Body composition and habitual and match-day dietary intake of the FNB Maties Varsity Cup rugby players
AbstractBackground. Rugby is a physically demanding body contact sport. Optimising dietary intake and body composition can positively affect the performance of rugby players.
Objectives. To determine the body composition, habitual and game-specific nutritional practices of FNB Maties Varsity Cup (MVC) rugby players.
Methods. A descriptive, cross-sectional study with an analytical component was conducted. Of all the MVC rugby players (N=35), 18 completed the sections on body composition and match-day dietary intake, while 11 completed the habitual dietary intake section. Body composition data were collected by an International Society for the Advancement of Kinanthropometry-accredited biokineticist. Habitual dietary intake data (via a self-administered 7-day food record) and match-day dietary strategies (via telephonic 24-hour recall interview) were collected and compared with nutritional requirements reported by the International Olympic Committee, the American Dietetic Association, the American College of Sports Medicine and the International Society of Sport Nutrition.

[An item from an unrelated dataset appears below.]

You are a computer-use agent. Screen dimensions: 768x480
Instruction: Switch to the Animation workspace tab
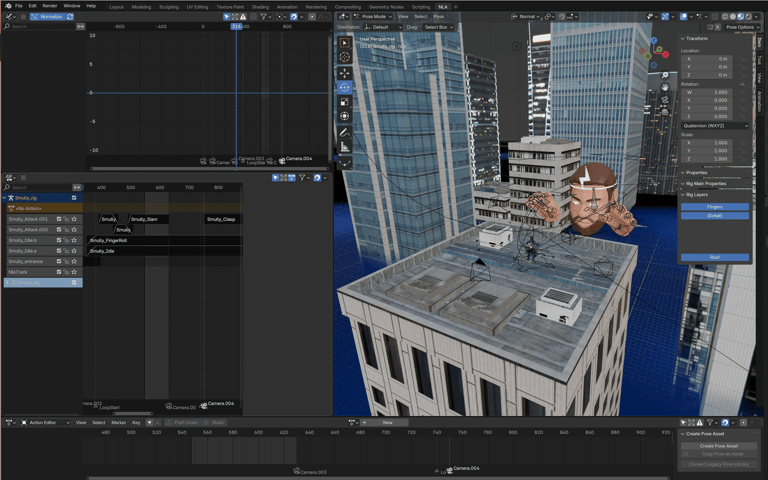[287, 6]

Results. Forwards had significantly higher weight (p=0.01), sum of seven skinfolds (p=0.01), percentage body fat (p=0.02), fat mass (p=0.01) and fat-free mass (p=0.01) than backs. Compared with current recommendations, group habitual dietary intake (mean (standard deviation)) was inadequate for total energy (45.4 (9.0) kcal/kg body weight (BW)), carbohydrate (4.3 (0.4) g/kg BW), polyunsaturated fatty acids (6.2 (1.7)% of total energy (TE)), calcium:protein ratio (6.5:1 (3.5:1)) and copper (2.3 (0.4) mg), while displaying higherthan- recommended intakes for total protein (2.4 (0.7) g/kg BW), fibre (37.7 (7.3) g/day), total fat (33.8 (4.3)% TE), saturated fatty acids (11.2 (13.1)% TE), cholesterol (766.3 (371.8) mg) and niacin (45.2 (6.9) μg). Habitual supplement use was high at 91% (n=10/11). Nutritional match-day strategies were excessive for protein (1.2 (0.6) g/kg BW) and fat (0.9 (0.4) g/kg BW) in the pre-event meal, inadequate for energy and carbohydrate during the game and excessive for alcohol (54.4 (59.9) g) after the game.
Conclusion. Forwards and backs differed significantly in various body composition measurements. In relation to observed practices, habitual dietary intake and nutritional match-day strategies were suboptimal, with high reported supplement use. Players in this sport potentially could benefit from specialist input to optimise dietary strategies and body composition in order to enhance performance.